**EXERCISE BRIEF**
Produce a character-for-character copy of the data below.
——————
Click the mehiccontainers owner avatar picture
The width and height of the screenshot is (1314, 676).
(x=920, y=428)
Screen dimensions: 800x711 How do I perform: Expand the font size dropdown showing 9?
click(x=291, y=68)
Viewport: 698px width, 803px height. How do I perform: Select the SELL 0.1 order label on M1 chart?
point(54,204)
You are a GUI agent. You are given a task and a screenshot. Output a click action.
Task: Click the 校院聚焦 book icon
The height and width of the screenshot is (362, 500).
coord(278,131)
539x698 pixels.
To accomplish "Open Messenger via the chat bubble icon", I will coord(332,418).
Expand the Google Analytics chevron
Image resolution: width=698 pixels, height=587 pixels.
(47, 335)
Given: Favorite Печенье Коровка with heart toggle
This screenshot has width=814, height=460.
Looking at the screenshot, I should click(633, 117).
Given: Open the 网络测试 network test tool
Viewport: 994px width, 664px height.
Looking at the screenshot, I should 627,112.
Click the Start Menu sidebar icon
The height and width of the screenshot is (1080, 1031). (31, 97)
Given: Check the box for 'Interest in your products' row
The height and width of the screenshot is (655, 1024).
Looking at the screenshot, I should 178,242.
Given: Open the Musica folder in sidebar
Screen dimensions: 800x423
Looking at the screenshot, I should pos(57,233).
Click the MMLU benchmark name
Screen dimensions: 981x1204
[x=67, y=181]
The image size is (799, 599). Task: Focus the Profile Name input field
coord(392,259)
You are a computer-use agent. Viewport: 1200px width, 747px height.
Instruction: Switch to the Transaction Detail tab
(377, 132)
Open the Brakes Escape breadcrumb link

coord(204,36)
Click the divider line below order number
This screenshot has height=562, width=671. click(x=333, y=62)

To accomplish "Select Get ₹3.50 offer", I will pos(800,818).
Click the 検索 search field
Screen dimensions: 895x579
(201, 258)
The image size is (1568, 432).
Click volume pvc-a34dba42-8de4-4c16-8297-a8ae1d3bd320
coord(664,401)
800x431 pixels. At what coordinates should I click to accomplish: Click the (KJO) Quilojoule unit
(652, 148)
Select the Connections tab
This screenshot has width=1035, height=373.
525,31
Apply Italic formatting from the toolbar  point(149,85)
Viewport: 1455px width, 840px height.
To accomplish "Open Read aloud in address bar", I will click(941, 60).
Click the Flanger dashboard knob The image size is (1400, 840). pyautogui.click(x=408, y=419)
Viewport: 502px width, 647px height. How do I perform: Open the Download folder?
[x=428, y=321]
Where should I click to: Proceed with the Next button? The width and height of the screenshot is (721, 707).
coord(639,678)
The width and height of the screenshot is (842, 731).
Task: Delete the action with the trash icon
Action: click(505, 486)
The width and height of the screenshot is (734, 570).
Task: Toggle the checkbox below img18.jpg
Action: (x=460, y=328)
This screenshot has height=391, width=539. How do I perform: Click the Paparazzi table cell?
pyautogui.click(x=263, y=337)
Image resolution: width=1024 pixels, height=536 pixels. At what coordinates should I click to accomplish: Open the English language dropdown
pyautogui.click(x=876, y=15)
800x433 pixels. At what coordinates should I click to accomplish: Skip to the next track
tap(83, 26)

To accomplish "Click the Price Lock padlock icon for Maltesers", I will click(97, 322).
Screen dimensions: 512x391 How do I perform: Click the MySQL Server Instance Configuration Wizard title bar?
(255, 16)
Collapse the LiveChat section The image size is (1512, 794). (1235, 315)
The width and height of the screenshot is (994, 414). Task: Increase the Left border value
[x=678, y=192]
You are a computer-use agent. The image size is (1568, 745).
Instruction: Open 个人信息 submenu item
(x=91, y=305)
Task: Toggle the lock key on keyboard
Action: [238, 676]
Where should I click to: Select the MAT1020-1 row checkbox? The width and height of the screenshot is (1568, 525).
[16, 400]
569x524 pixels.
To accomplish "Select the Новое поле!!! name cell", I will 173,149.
——————
**TASK ANSWER**
Click the mehiccontainers owner avatar picture
The width and height of the screenshot is (1314, 676).
(x=920, y=428)
Screen dimensions: 800x711 How do I perform: Expand the font size dropdown showing 9?
click(x=291, y=68)
Viewport: 698px width, 803px height. How do I perform: Select the SELL 0.1 order label on M1 chart?
point(54,204)
You are a GUI agent. You are given a task and a screenshot. Output a click action.
Task: Click the 校院聚焦 book icon
The height and width of the screenshot is (362, 500).
coord(278,131)
539x698 pixels.
To accomplish "Open Messenger via the chat bubble icon", I will coord(332,418).
Expand the Google Analytics chevron
Image resolution: width=698 pixels, height=587 pixels.
(47, 335)
Given: Favorite Печенье Коровка with heart toggle
This screenshot has width=814, height=460.
Looking at the screenshot, I should click(633, 117).
Given: Open the 网络测试 network test tool
Viewport: 994px width, 664px height.
Looking at the screenshot, I should 627,112.
Click the Start Menu sidebar icon
The height and width of the screenshot is (1080, 1031). (31, 97)
Given: Check the box for 'Interest in your products' row
The height and width of the screenshot is (655, 1024).
Looking at the screenshot, I should 178,242.
Given: Open the Musica folder in sidebar
Screen dimensions: 800x423
Looking at the screenshot, I should pos(57,233).
Click the MMLU benchmark name
Screen dimensions: 981x1204
[x=67, y=181]
The image size is (799, 599). Task: Focus the Profile Name input field
coord(392,259)
You are a computer-use agent. Viewport: 1200px width, 747px height.
Instruction: Switch to the Transaction Detail tab
(377, 132)
Open the Brakes Escape breadcrumb link

coord(204,36)
Click the divider line below order number
This screenshot has height=562, width=671. click(x=333, y=62)

To accomplish "Select Get ₹3.50 offer", I will pos(800,818).
Click the 検索 search field
Screen dimensions: 895x579
(201, 258)
The image size is (1568, 432).
Click volume pvc-a34dba42-8de4-4c16-8297-a8ae1d3bd320
coord(664,401)
800x431 pixels. At what coordinates should I click to accomplish: Click the (KJO) Quilojoule unit
(652, 148)
Select the Connections tab
This screenshot has width=1035, height=373.
525,31
Apply Italic formatting from the toolbar  point(149,85)
Viewport: 1455px width, 840px height.
To accomplish "Open Read aloud in address bar", I will click(941, 60).
Click the Flanger dashboard knob The image size is (1400, 840). pyautogui.click(x=408, y=419)
Viewport: 502px width, 647px height. How do I perform: Open the Download folder?
[x=428, y=321]
Where should I click to: Proceed with the Next button? The width and height of the screenshot is (721, 707).
coord(639,678)
The width and height of the screenshot is (842, 731).
Task: Delete the action with the trash icon
Action: click(505, 486)
The width and height of the screenshot is (734, 570).
Task: Toggle the checkbox below img18.jpg
Action: (x=460, y=328)
This screenshot has height=391, width=539. How do I perform: Click the Paparazzi table cell?
pyautogui.click(x=263, y=337)
Image resolution: width=1024 pixels, height=536 pixels. At what coordinates should I click to accomplish: Open the English language dropdown
pyautogui.click(x=876, y=15)
800x433 pixels. At what coordinates should I click to accomplish: Skip to the next track
tap(83, 26)

To accomplish "Click the Price Lock padlock icon for Maltesers", I will click(97, 322).
Screen dimensions: 512x391 How do I perform: Click the MySQL Server Instance Configuration Wizard title bar?
(255, 16)
Collapse the LiveChat section The image size is (1512, 794). (1235, 315)
The width and height of the screenshot is (994, 414). Task: Increase the Left border value
[x=678, y=192]
You are a computer-use agent. The image size is (1568, 745).
Instruction: Open 个人信息 submenu item
(x=91, y=305)
Task: Toggle the lock key on keyboard
Action: [238, 676]
Where should I click to: Select the MAT1020-1 row checkbox? The width and height of the screenshot is (1568, 525).
[16, 400]
569x524 pixels.
To accomplish "Select the Новое поле!!! name cell", I will 173,149.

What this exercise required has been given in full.